Study AI424-034: Atazanavir once daily compared to efavirenz once daily, each in combination with fixed-dose lamivudine/zidovudine twice daily. Study AI424-034 (NCT00013897) was a randomized, double-blind, multicenter trial comparing atazanavir (400 mg once daily) to efavirenz (600 mg once daily), each in combination with the fixed-dose product of lamivudine /zidovudine (150 mg/300 mg) given twice daily, in 810 antiretroviral treatment-naive subjects. Subjects had a mean age of 34 years (range: 18 to 73), 36% were Hispanic, 33% were Caucasian, and 65% were male. The mean baseline CD4+ cell count was 321 cells/mm3 (range: 64 to 1,424 cells/mm3) and the mean baseline plasma HIV-1 RNA level was 4.8 log10 copies/mL (range:

2.2 to 5.9 log10 copies/mL). Treatment response and outcomes through Week 48 are presented in Table 27.

Table 27: Outcomes of Randomized Treatment Through Week 48 in Treatment-Naive Adults (Study AI424-034)

Outcome

Atazanavir

400 mg once daily and lamivudine/zidovudined

(n=405)

Efavirenz

600 mg once daily and lamivudine/zidovudined

(n=405)

Respondera

67% (32%)

62% (37%)

Virologic failureb

20%

21%

Rebound

17%

16%

Never suppressed through Week 48

3%

5%

Death

< 1%

Discontinued due to adverse event

5%

7%

Discontinued for other reasonsc

8%

10%

a Subjects achieved and maintained confirmed HIV-1 RNA < 400 copies/mL (< 50 copies/mL) through Week 48. Roche Amplicor® HIV-1 MonitorTM Assay, test version 1.0 or 1.5 as geographically appropriate.

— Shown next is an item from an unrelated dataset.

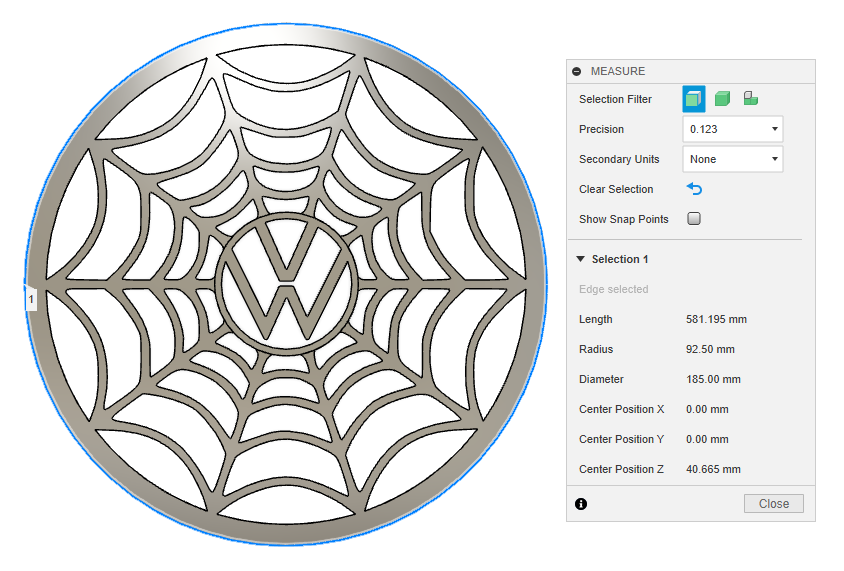Click the Length value 581.195 mm
Screen dimensions: 844x571
point(716,319)
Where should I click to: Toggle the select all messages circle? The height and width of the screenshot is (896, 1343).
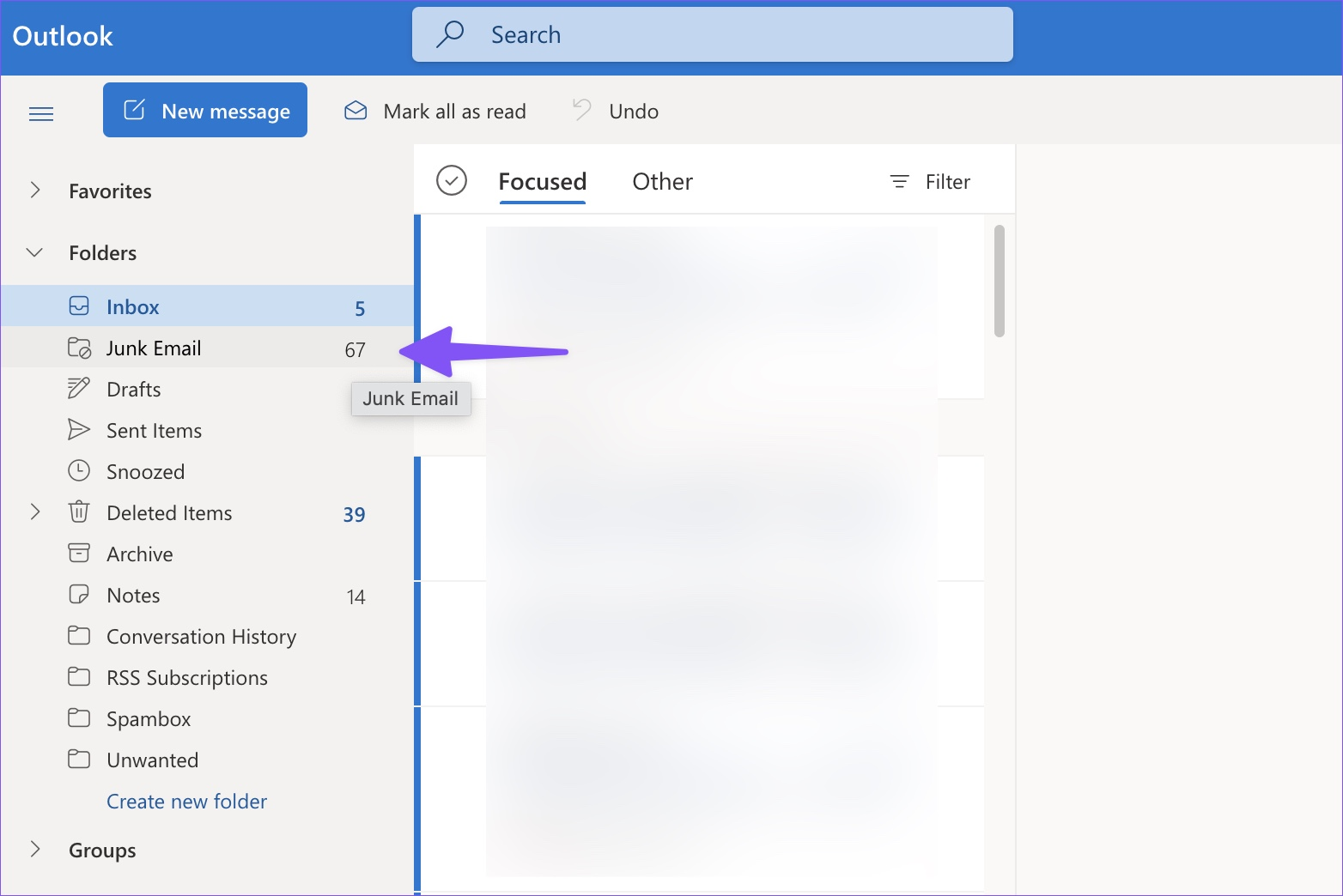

b Includes viral rebound and failure to achieve confirmed HIV-1 RNA < 400 copies/mL through Week 48.

c Includes lost to follow-up, subject’s withdrawal, noncompliance, protocol violation, and other reasons.

d As a fixed-dose product: 150 mg lamivudine/300 mg zidovudine twice daily.

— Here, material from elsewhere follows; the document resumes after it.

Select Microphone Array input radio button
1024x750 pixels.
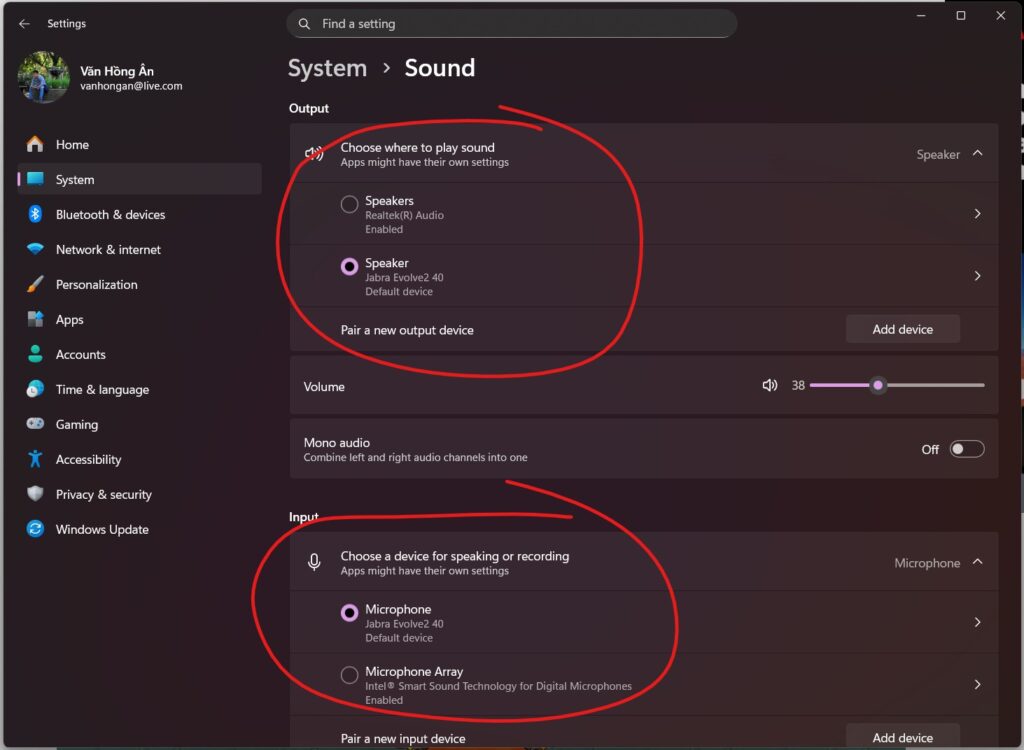(349, 675)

Through 48 weeks of therapy, the proportion of responders among subjects with high viral loads (i.e. baseline HIV-1 RNA ≥ 100,000 copies/mL) was comparable for the atazanavir and efavirenz arms. The mean increase from baseline in CD4+ cell count was 176 cells/mm3 for the atazanavir arm and 160 cells/mm3 for the efavirenz arm.

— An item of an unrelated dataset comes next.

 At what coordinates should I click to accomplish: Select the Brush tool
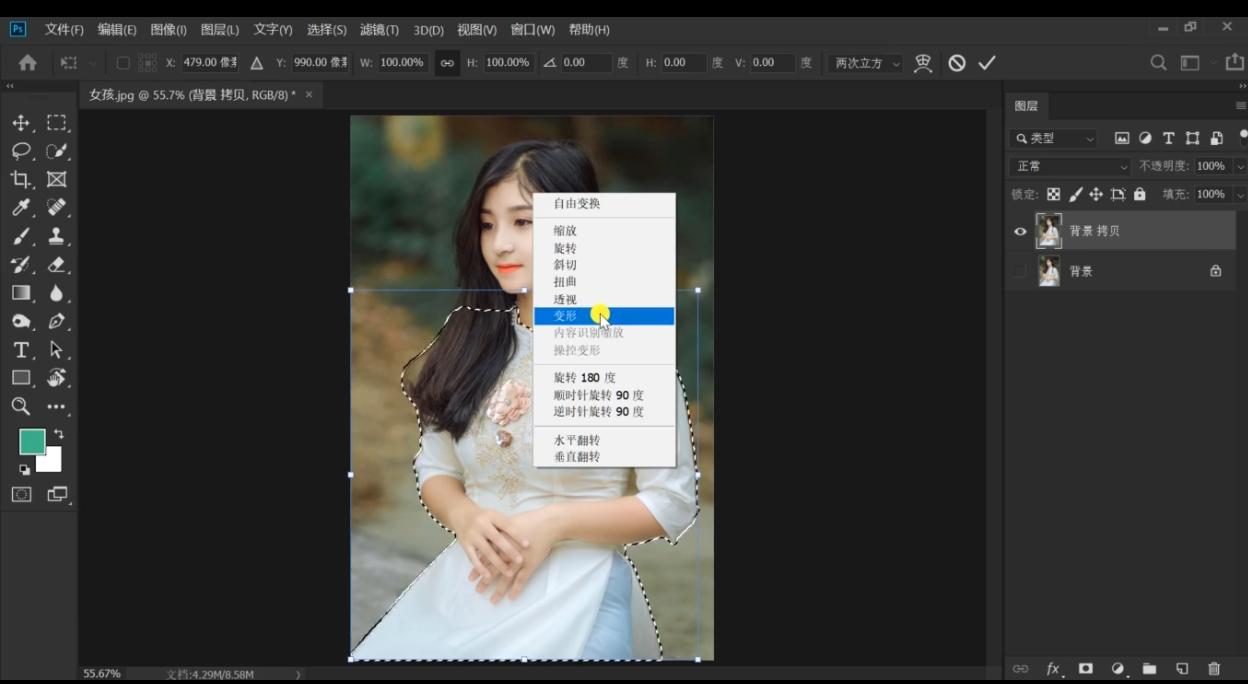20,237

Study AI424-008: Atazanavir 400 mg once daily compared to atazanavir 600 mg once daily, and compared to nelfinavir 1,250 mg twice daily, each in combination with stavudine and lamivudine twice daily. Study AI424-008 (NCT identifier not available) was a 48-week, randomized, multicenter trial, blinded to dose of atazanavir, comparing atazanavir at two dose levels (400 mg and 600 mg once daily) to nelfinavir (1,250 mg twice daily), each in combination with stavudine (40 mg) and lamivudine (150 mg) given twice daily, in 467 antiretroviral treatment-naive subjects. Subjects had a mean age of 35 years (range: 18 to 69), 55% were Caucasian, and 63% were male.

The mean baseline CD4+ cell count was 295 cells/mm3 (range: 4 to 1,003 cells/mm3) and the mean baseline plasma HIV-1 RNA level was 4.7 log10 copies/mL (range: 1.8 to 5.9 log10 copies/mL). Treatment response and outcomes through Week 48 are presented in Table 28.

Table 28: Outcomes of Randomized Treatment Through Week 48 in Treatment-Naive Adults (Study AI424-008)

Outcome

Atazanavir 400 mg once daily with lamivudine and stavudine (n=181)

Nelfinavir 1,250 mg twice daily with lamivudine and stavudine (n=91)

Respondera

67% (33%)

59% (38%)

Virologic failureb

24%

27%

Rebound

14%

14%

Never suppressed through Week 48

10%

13%

Death

< 1%

Discontinued due to adverse event

1%

3%

Discontinued for other reasonsc

7%

10%

a Subjects achieved and maintained confirmed HIV-1 RNA < 400 copies/mL (< 50 copies/mL) through Week 48. Roche Amplicor® HIV-1 Monitor Assay, test version 1.0 or 1.5 as geographically appropriate.

b Includes viral rebound and failure to achieve confirmed HIV-1 RNA < 400 copies/mL through Week 48.

c Includes lost to follow-up, subject’s withdrawal, noncompliance, protocol violation, and other reasons.

Through 48 weeks of therapy, the mean increase from baseline in CD4+ cell count was 234 cells/mm3 for the atazanavir 400-mg arm and 211 cells/mm3 for the nelfinavir arm.